游戏玩家 (Player of Games) - 专知论文

会员服务 ·

0

INFORMS · Performer · 不完美信息 · Self-Play · state-of-the-art ·

2021 年 12 月 6 日

Player of Games

翻译：游戏玩家

Martin Schmid,Matej Moravcik,Neil Burch,Rudolf Kadlec,Josh Davidson,Kevin Waugh,Nolan Bard,Finbarr Timbers,Marc Lanctot,Zach Holland,Elnaz Davoodi,Alden Christianson,Michael Bowling

Games have a long history of serving as a benchmark for progress in artificial intelligence.
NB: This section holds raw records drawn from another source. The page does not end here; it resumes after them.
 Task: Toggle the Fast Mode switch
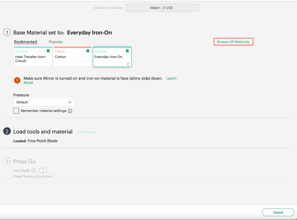pos(43,171)
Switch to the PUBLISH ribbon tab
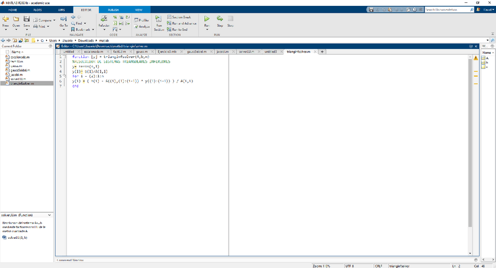Image resolution: width=496 pixels, height=268 pixels. [x=112, y=10]
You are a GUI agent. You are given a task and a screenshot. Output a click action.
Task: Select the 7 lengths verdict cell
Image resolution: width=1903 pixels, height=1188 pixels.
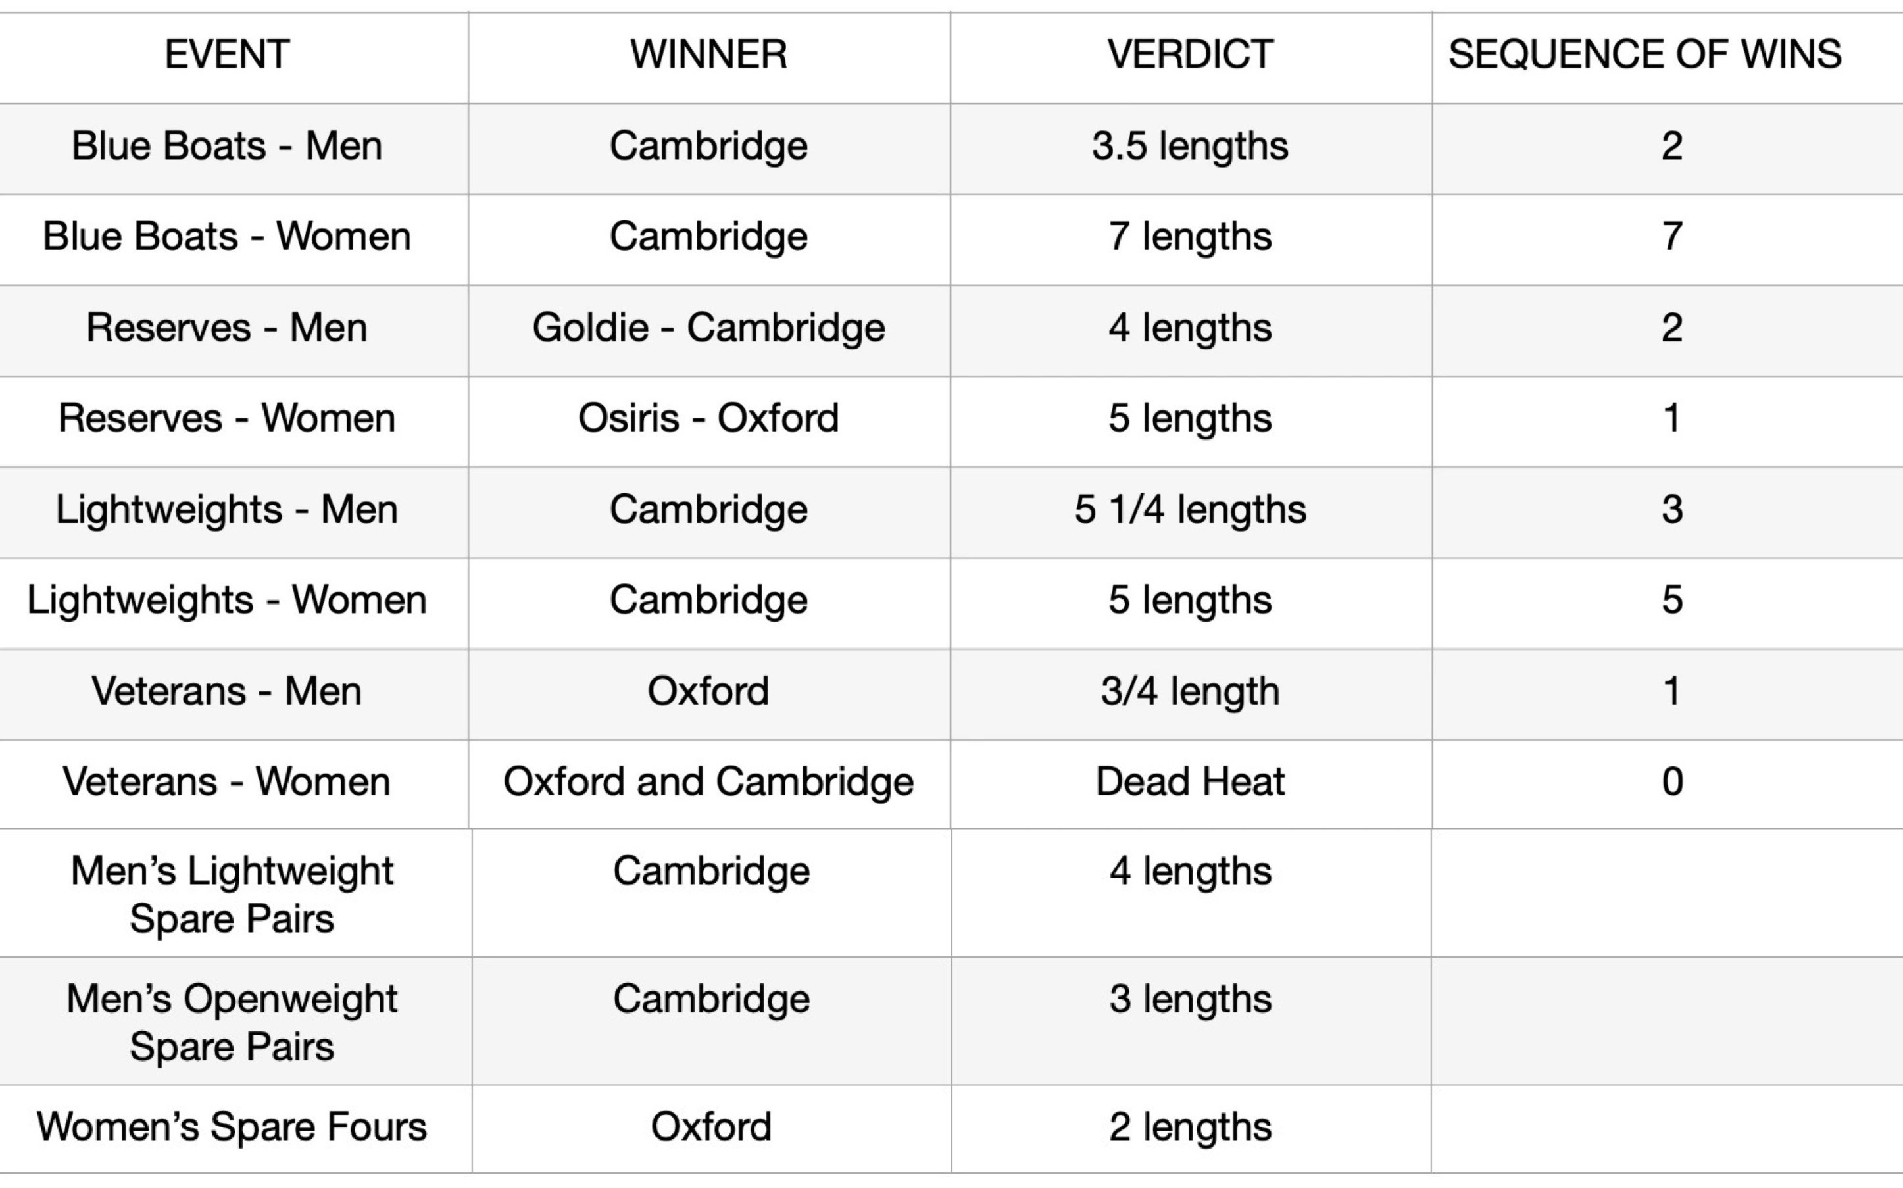(1190, 237)
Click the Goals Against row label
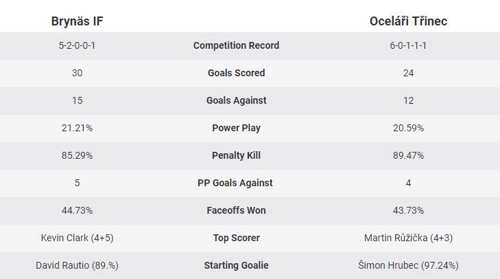 (236, 100)
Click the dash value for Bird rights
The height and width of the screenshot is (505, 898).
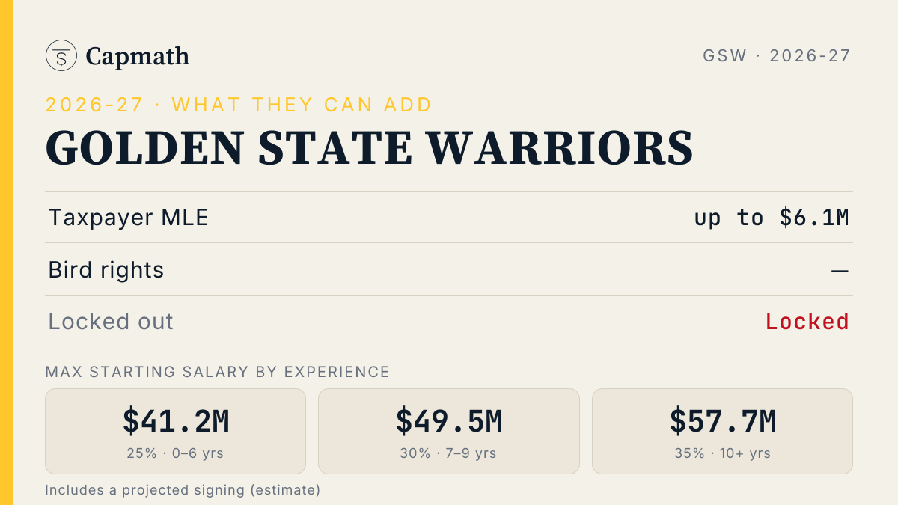(x=840, y=270)
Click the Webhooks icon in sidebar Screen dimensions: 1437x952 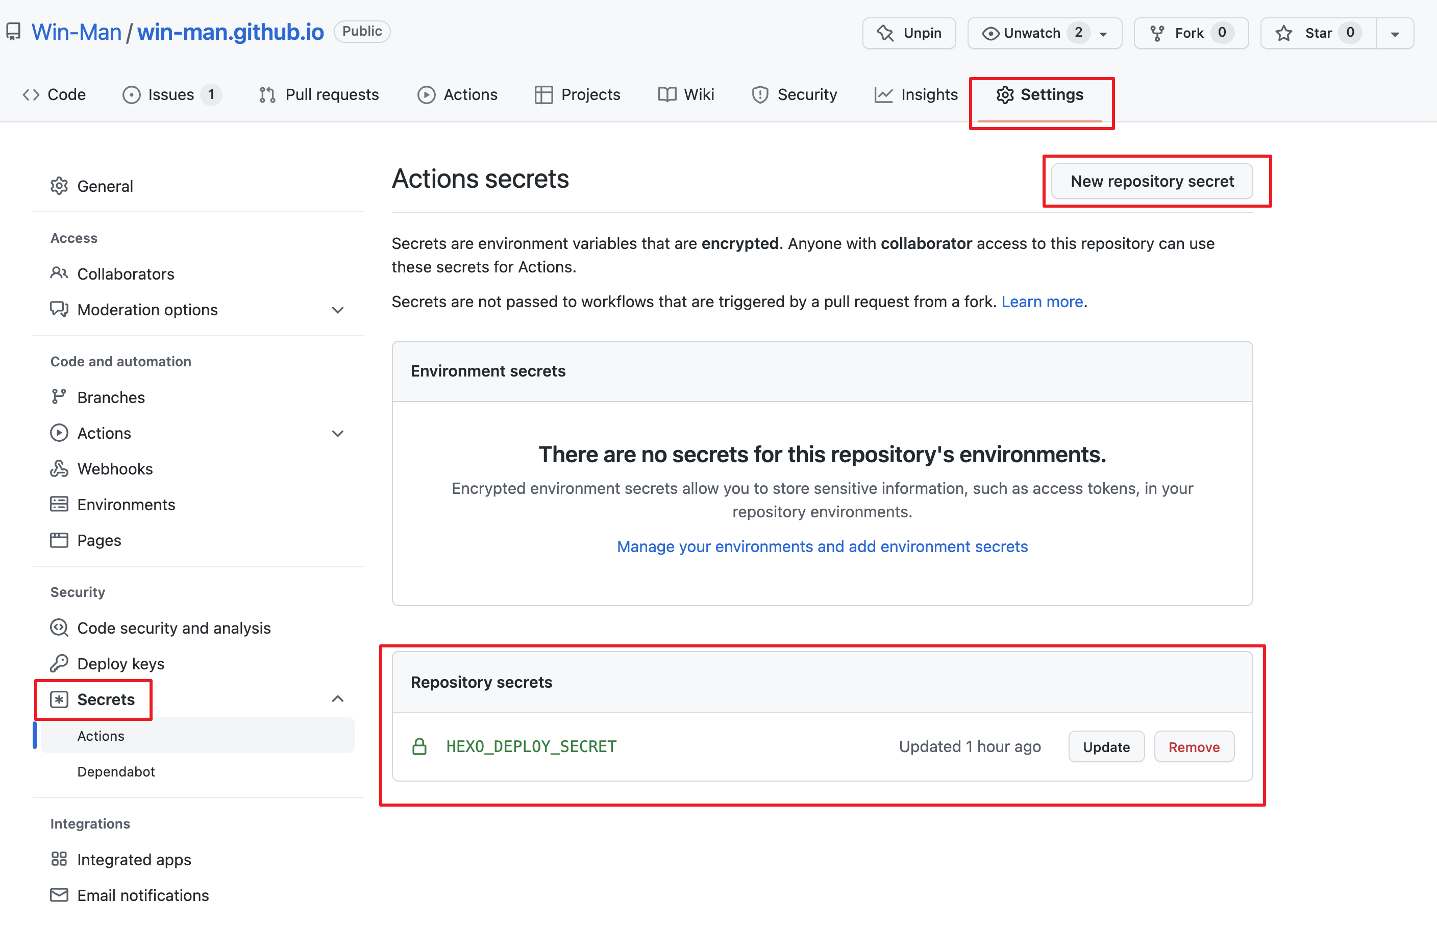59,469
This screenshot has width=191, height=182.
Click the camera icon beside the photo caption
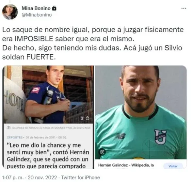[x=8, y=128]
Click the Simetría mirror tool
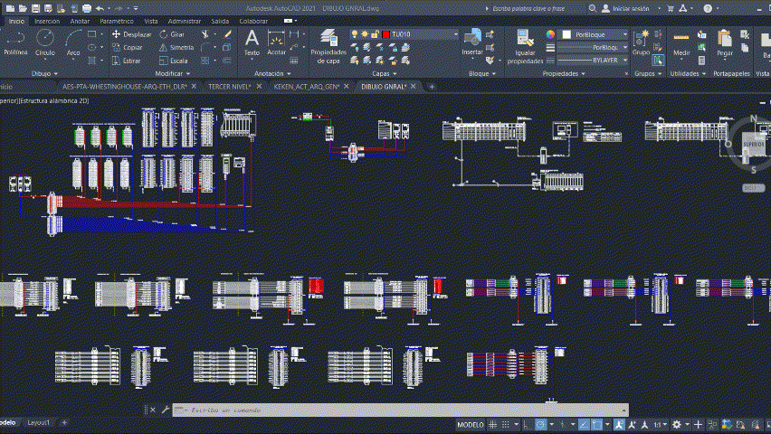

Recently, approaches using search and learning have shown strong performance across a set of perfect information games, and approaches using game-theoretic reasoning and learning have shown strong performance for specific imperfect information poker variants. We introduce Player of Games, a general-purpose algorithm that unifies previous approaches, combining guided search, self-play learning, and game-theoretic reasoning. Player of Games is the first algorithm to achieve strong empirical performance in large perfect and imperfect information games -- an important step towards truly general algorithms for arbitrary environments. We prove that Player of Games is sound, converging to perfect play as available computation time and approximation capacity increases. Player of Games reaches strong performance in chess and Go, beats the strongest openly available agent in heads-up no-limit Texas hold'em poker (Slumbot), and defeats the state-of-the-art agent in Scotland Yard, an imperfect information game that illustrates the value of guided search, learning, and game-theoretic reasoning.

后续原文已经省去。